---- Document

Under normal superannuation law, funds cannot borrow money. SMSFs are an exception — they can borrow under a Limited Recourse Borrowing Arrangement (LRBA) to purchase an asset. LRBAs are most commonly used to purchase property, but they can also be used for other assets like shares.
The key feature of a limited recourse arrangement is that if the fund defaults on the loan, the lender’s recourse is limited to the asset purchased with the loan — the lender cannot pursue the fund’s other assets.
How an LRBA Works
An LRBA involves three key parties:
- The SMSF — the borrower, which will eventually own the asset outright
- The lender — a bank or related party providing the loan
- The bare trust (holding trust) — a separate trust that holds the asset on behalf of the SMSF during the loan period
The structure works as follows:
- The SMSF contributes the deposit and the lender provides the loan
- The asset is purchased and held in the bare trust — not directly by the SMSF
- The SMSF makes loan repayments from fund assets (contributions, rent, pension payments, etc.)
- When the loan is fully repaid, the asset is transferred from the bare trust to the SMSF directly
During the loan period, the SMSF has the beneficial ownership of the asset (i.e. receives the income, such as rent) but legal title is held by the trustee of the bare trust.
What Assets Can Be Purchased via an LRBA?
An LRBA can be used to purchase a single acquirable asset — which generally means:
- Residential or commercial property
- ASX-listed shares (less common — most lenders don’t lend for SMSF share purchases via LRBA)
- Units in a unit trust
- Other assets permitted under the SIS Act
Key restriction: The SMSF cannot improve or alter the asset while it is held in the bare trust. This means:
- You can maintain the property (repairs, like-for-like replacements)
- You cannot improve it (renovations that increase the value) until the asset has been transferred to the SMSF (i.e. the loan is repaid)
- This rule has significant implications for property development strategies using an LRBA
ATO Safe Harbour Rules for LRBAs
Where the lender is a related party (e.g. the trustees lending to the SMSF from their own money, or a related family trust), the loan must meet the ATO’s safe harbour terms to be treated as arm’s length. The safe harbour sets the minimum interest rate and other conditions:
For real property (2025–26 safe harbour rate):
- Minimum interest rate: RBA Indicator Lending Rate for standard variable housing loans (typically 5–9%, check current ATO guidance)
- Loan-to-value ratio: Maximum 70% for residential, 65% for commercial
- Loan term: Maximum 15 years (residential), 15 years (commercial)
- Payments: Principal and interest
If the LRBA does not meet the safe harbour, the ATO may treat the arrangement as non-arm’s length income (NALI), which is taxed at 45% rather than 15%.
For bank loans: Commercial bank LRBAs don’t require safe harbour compliance because they are already arm’s length by nature.

--------

Short problem 1:
Reproduce the part of the LRBA text that opens with the words containing "- You cannot" and closes with "15 years (commercial)", renaming "Loan term" to "Repayment period".
Short problem 2:
According to the LRBA text, what tax rate applies if the ATO treats an arrangement as non-arm's length income?

---- Dataset rows

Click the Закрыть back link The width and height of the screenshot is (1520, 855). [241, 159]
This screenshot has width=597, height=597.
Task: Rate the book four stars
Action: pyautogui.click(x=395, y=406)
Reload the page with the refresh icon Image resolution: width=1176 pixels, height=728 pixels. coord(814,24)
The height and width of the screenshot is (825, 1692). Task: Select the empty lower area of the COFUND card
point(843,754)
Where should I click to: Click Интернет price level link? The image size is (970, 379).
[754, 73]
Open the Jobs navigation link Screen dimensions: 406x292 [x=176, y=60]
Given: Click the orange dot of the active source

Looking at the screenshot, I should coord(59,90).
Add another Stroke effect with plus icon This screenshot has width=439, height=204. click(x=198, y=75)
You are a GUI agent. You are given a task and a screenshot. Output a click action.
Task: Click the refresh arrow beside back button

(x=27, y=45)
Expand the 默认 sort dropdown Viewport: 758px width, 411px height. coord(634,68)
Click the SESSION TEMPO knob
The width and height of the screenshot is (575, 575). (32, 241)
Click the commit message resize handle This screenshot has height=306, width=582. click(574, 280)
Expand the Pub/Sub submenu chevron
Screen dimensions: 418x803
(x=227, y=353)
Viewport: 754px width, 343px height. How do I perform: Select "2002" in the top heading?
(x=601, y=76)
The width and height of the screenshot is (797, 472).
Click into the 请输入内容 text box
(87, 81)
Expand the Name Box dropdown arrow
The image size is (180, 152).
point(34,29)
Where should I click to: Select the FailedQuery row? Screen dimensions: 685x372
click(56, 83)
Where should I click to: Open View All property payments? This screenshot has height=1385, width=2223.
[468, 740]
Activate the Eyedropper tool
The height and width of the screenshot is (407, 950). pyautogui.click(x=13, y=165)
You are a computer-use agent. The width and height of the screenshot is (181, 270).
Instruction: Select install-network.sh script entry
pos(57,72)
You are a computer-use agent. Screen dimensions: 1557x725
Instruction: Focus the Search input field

--------

Result 1:
- You cannot improve it (renovations that increase the value) until the asset has been transferred to the SMSF (i.e. the loan is repaid)
- This rule has significant implications for property development strategies using an LRBA
ATO Safe Harbour Rules for LRBAs
Where the lender is a related party (e.g. the trustees lending to the SMSF from their own money, or a related family trust), the loan must meet the ATO’s safe harbour terms to be treated as arm’s length. The safe harbour sets the minimum interest rate and other conditions:
For real property (2025–26 safe harbour rate):
- Minimum interest rate: RBA Indicator Lending Rate for standard variable housing loans (typically 5–9%, check current ATO guidance)
- Loan-to-value ratio: Maximum 70% for residential, 65% for commercial
- Repayment period: Maximum 15 years (residential), 15 years (commercial)

Result 2:
45%, rather than 15%.